To solve this problem efficiently, at first from left to right we use a Priority Queue to maintain K
elements
that with lowest financial aid requirments and sum to total cost. At each step we store the cost at the
corresponding position. That is we have an array that each element i
holds the minimum K
cows' financial cost
at the left of index K + i
. Then we process the array the second time and this time we maintains K
minimum
financial cost on the right. Then along with the medium value at center, we can find the minimum financial cost
possible with one score as medium value and check if it is valid. We check medium values from right to left
so that the first time we meet a valid one it will be greatest possible.

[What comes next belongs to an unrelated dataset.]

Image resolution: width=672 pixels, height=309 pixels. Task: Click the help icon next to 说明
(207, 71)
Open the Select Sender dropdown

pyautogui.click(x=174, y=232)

If all scores is not valid, we return -1
.
import java.io.*;
import java.util.*;
class Cow {
long score;
long faid;
public Cow(long s, long f) {
score = s;
faid = f;
}
}
public class MooUniversity {
public static void main(String[] args) {
Scanner in = new Scanner(System.in);
while (in.hasNextInt()) {
int N = in.nextInt(), C = in.nextInt();
long F = in.nextInt();
Cow[] cows = new Cow[C];
for (int i = 0; i < C; i++) {
cows[i] = new Cow(in.nextInt(), in.nextInt());
}
Arrays.sort(cows, new Comparator<Cow>() {
public int compare(Cow a, Cow b) {
if (a.score - b.score < 0) return -1;
else if (a.score - b.score > 0) return 1;
else return 0;
}
});
int K = N / 2;
long[] leftF = new long[C - K * 2];
PriorityQueue<Long> pq = new PriorityQueue<Long>(K + 1, new Comparator<Long>() {
public int compare(Long a, Long b) {
if (b - a < 0) return -1;
else if (b - a > 0) return 1;
else return 0;
}
});
for (int i = 0; i < K; i++) {
pq.offer(cows[i].faid);
leftF[0] += cows[i].faid;
}
for (int i = 1; i < leftF.length; i++) {
pq.offer(cows[i + K - 1].faid);
leftF[i] = leftF[i - 1] + cows[i + K - 1].faid - pq.poll();
}
pq.clear();
long rightSum = 0;
for (int i = C - 1; i >= C - K; i--) {
pq.offer(cows[i].faid);
rightSum += cows[i].faid;
}
long median = -1;
for (int i = leftF.length - 1; i >= 0; i--) {
if (rightSum + leftF[i] + cows[K + i].faid <= F) {
median = cows[K + i].score;
break;
}
pq.offer(cows[K + i].faid);
rightSum += cows[K + i].faid - pq.poll();
}
System.out.println(median);
}
}
}